Cloning of Tn1721-associated tet(A) and lacZ (negative-control) structural genes under the control of an arabinose-inducible promoter in pBAD-Myc-His (Invitrogen, Carlsbad, CA) was described previously (7). For construction of pBAD-tet(A)-SFV, encoding the pRP1-associated tet(A) cytoplasmic loop sequence, a DNA sequence encoding Ser-Phe-Val was introduced into the tet(A) gene of pBAD-tet(A)-ASF by PCR using a forward primer (7) containing a 5′ NcoI site at the translation start site (GCCGGCCTGTCCCATGGTGAAACCCAACAGACCCCTGATCGTAATTCTGAG) and a reverse primer (CGGCGCCCGGGCCCACCGAACGAAGCTGAGCGGGTTGAGAGCCTCCCGGCGTAACGGCC). The reverse primer encoded Ser-Phe-Val located immediately upstream from a unique ApaI site. The PCR product was cut with NcoI and ApaI, and the 640-bp fragment was cloned to replace the corresponding Ala-Ser-Phe fragment in pBAD-tet(A)-ASF, producing pBAD-tet(A)-SFV. All genes were sequenced, transformed into E. coli DH10B cells, and grown in medium containing ampicillin (50 μg/ml).
Induction with increasing concentrations of arabinose produced comparable levels of reduced susceptibility to tetracycline, doxycycline, minocycline, and tigecycline for DH10B[pBAD-tet(A)-ASF] and DH10B[pBAD-tet(A)-SFV] cells, demonstrating that these two tet(A) genes produced proteins with similar substrate specificities under identical expression conditions in an isogenic strain background (Table 1). Controls showed that expression of lacZ had no impact on tetracycline resistance, and arabinose induction of all strains had no effect on visual growth and susceptibility to a nontetracycline antibiotic, ceftriaxone.
Table 1.
Susceptibility of E. coli DH10B cells expressing tet(A) variantsa
| Antibiotic | MIC (μg/ml) |
||||||||||
|---|---|---|---|---|---|---|---|---|---|---|---|
| DH10B cells with no plasmid and 0% ara | LacZ control with pBAD-lacZ |
Tn1721-associated Tet(A) sequence with pBAD-tet(A)-ASF |
pRP1-associated Tet(A) sequence with pBAD-tet(A)-SFV |
||||||||
| 0% ara | 1% ara | 0% ara | 0.01% ara | 0.1% ara | 1% ara | 0% ara | 0.01% ara | 0.1% ara | 1% ara | ||
| Tigecycline | 0.031 | 0.031 | 0.063 | 0.063 | 0.13 | 0.25 | 1 | 0.063 | 0.063 | 0.5 | 2 |
| Tetracycline | 2 | 2 | 2 | 16 | 32 | 128 | 256 | 16 | 16 | 64 | 256 |
| Minocycline | 0.5 | 0.5 | 0.5 | 0.5 | 0.5 | 2 | 8 | 0.5 | 0.5 | 2 | 8 |
| Doxycycline | 2 | 2 | 2 | 2 | 4 | 8 | 32 | 2 | 4 | 8 | 32 |
| Ceftriaxone | 0.13 | 0.13 | 0.13 | 0.063 | 0.13 | 0.13 | 0.13 | 0.063 | 0.13 | 0.13 | 0.13 |
In vitro susceptibility testing was done according to CLSI guidelines (8) with cation-adjusted Mueller-Hinton broth, except as noted.
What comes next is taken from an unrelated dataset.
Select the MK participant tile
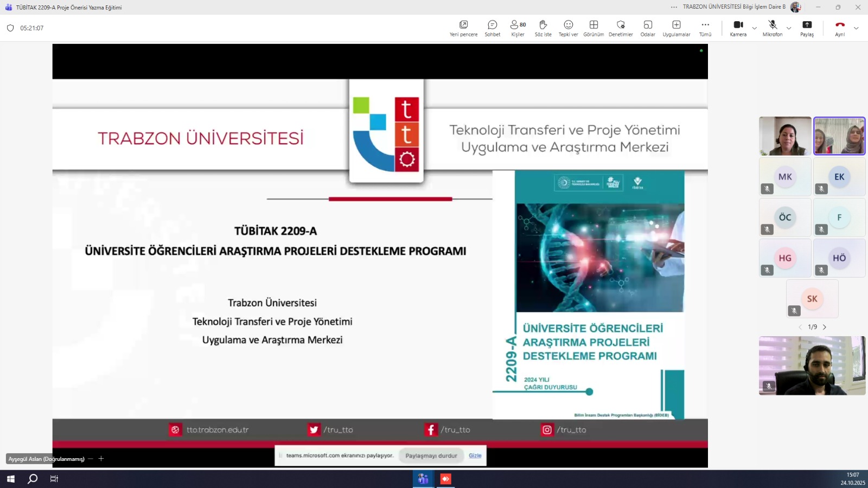The height and width of the screenshot is (488, 868). pyautogui.click(x=785, y=177)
MIC assays for strains containing plasmids were run in the presence of ampicillin (50 μg/ml, except for DH10B cells with no plasmid) and arabinose (0.1 to 1%), as noted for the induction of tet(A) expression, where appropriate. Strains containing plasmids were preinduced with arabinose at room temperature for 30 min prior to assay plate inoculation. ara, arabinose.
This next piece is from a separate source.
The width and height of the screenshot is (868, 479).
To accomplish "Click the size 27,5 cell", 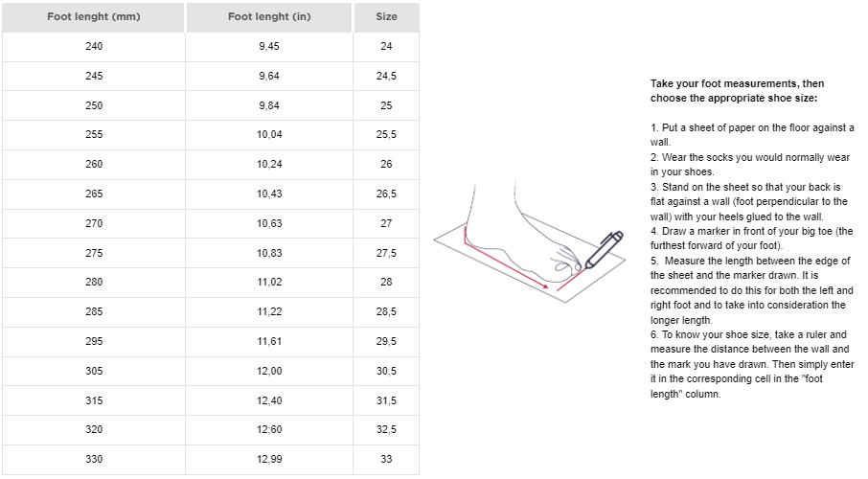I will pyautogui.click(x=386, y=253).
As noted initially by Hentschke et al. (3) and in our own database searches, Ala-Ser-Phe at residues 201 to 203 is the most common Tet(A) sequence in clinical isolates, comprising >95% of the Tet(A) entries in GenBank, while the Ser-Phe-Val sequence at residues 201 to 203, present in the first reported Tet(A) in pRP1, was reported in only a single isolate. Thus, the pRP1-associated Tet(A) sequence appears to be a low-incidence variant. In conclusion, and in contrast to earlier reports (3, 4), the interdomain cytoplasmic loop sequence difference between Tn1721- and pRP1-associated Tet(A) sequences has no effect on substrate specificity when tested in an isogenic background. These findings suggest that other factors are responsible for the reduced tigecycline sensitivity of some tet(A)-positive clinical isolates.
Footnotes
Published ahead of print 11 March 2013
REFERENCES
- 1. Shlaes DM. 2006. An update on tetracyclines. Curr. Opin. Investig. Drugs 7:167–171 [PubMed] [Google Scholar]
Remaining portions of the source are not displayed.